* Reading passage:
And notice that one of the big promoters of "Warre" hives on this forum actually uses "Warre" hives with frames.


----------



## odfrank

>I think the larger amount (4 to 5 lbs) of bees is due to fact that the bees will need to build comb......make sure to feed them heavily until they stop taking it

Bees installed on foundation need to build comb. Bees build foundationless easier than on plastic foundation. I put a three pound package in a Warre two years ago and it filled six boxes. But I cheated...I managed them to work up, not down.


----------



## intlgrrl

Ordered my beehive, I'm very excited. I also spoke with my bee supplier about combining the 3 lbs queen package with a 2 lbs queenless bee package and she explained how that works and that since the bees aren't traveling too far that they should be ok. She also gave me a few good ideas for preparation before combining the bees in the hive in order to prevent queen balling from the 2 lbs package. I think it should be ok, if not, lesson learned


----------



## BYOBee

If you want a good install video, go to www,thewarrestore.com and scroll down to video tutorials and then click on installation ....Sure helped me when I started


----------



## intlgrrl

BYOBee said:


> If you want a good install video, go to www,thewarrestore.com and scroll down to video tutorials and then click on installation ....Sure helped me when I started


 The video was a good suggestion. The Warre hive I ordered is foundationless, so this will be a big leap since this will be my first hive ever. I do have one question... about poking a whole in the candy for the queen... since now I'm getting 5 lbs of bees total from two packages, wouldn't it be better to leave the candy as is? A longer time to accept the queen I would think.. plus I have to be honest, I would be afraid of poking the queen, so even with the one 3 lbs package, I wouldn't want to poke a hole in the candy, I would rather leave it in tact. Is that wrong? Plus my supplier gave me a few tips about combining the two packages that seemed helpful, and she didn't mention poking a hole in the candy.


----------



## BYOBee

I'm sure the bees will not have any problems releasing the queen even without the nail hole....may take them a little longer


----------



## BernhardHeuvel

odfrank said:


> And notice that one of the big promoters of "Warre" hives on this forum actually uses "Warre" hives with frames.


And please notice that one of the big promoters of Warré hives on this forum has kept bees on fixed comb (and still keep about 20 of them) in fixed comb hives for ten years.


----------



## jadebees

To Honeyforall, if you had any experience keeping Warre hives you would not say they are "Rube Goldberg". Is your opinion based on your limited knowledge? Seems so.
Even with mass production of Lang hives they are not price competitive with Warre hives.
Warre designed this hive partially to address the high failure rate of his parishioners using Lang gear. This trend continues to this day.
I have made and used every type of hive. My old dad made furniture , I've got the skills & tools. Remove the huge mass production aspect of modern hive parts and you find maintenence and production of Warre hives is about 5 times as cost effective. All while simplifying basic beekeeping. Many common beekeeping tasks are simplified by Warre hives. They work wonderfully and produce just as well. They do require attention, just as any hive does. That's the fad thing untrue about them. If a person is serious about home beekeeping and is willing to understand how to work Warre hives they will have much less issues and costs longterm.

* Provided material:
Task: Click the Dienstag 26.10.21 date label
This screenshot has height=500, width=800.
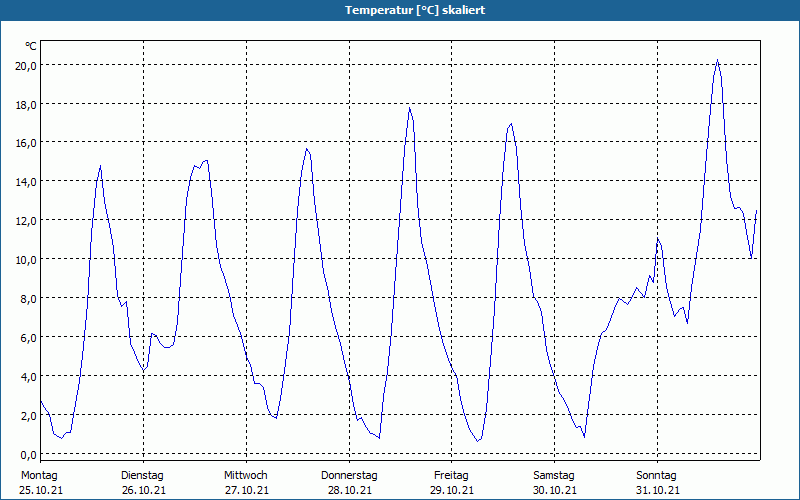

* Required work:
1. Return the part of the Warré hive thread that opens with the words containing "Even with mass" and closes with "to this day.", copied word for word.
2. Using the Warré hive thread, decide whether each statement agrees with it, answering yes or no and quoting the deciding words: (a) odfrank reports that a three pound package put in a Warre hive filled six boxes; (b) intlgrrl's supplier told her to poke a hole in the queen's candy; (c) the Warre hive intlgrrl ordered uses foundation.

* Task-by-task results:
1.
Even with mass production of Lang hives they are not price competitive with Warre hives.
Warre designed this hive partially to address the high failure rate of his parishioners using Lang gear. This trend continues to this day.

2.
(a) Yes: "I put a three pound package in a Warre two years ago and it filled six boxes."
(b) No: "she didn't mention poking a hole in the candy."
(c) No: "The Warre hive I ordered is foundationless"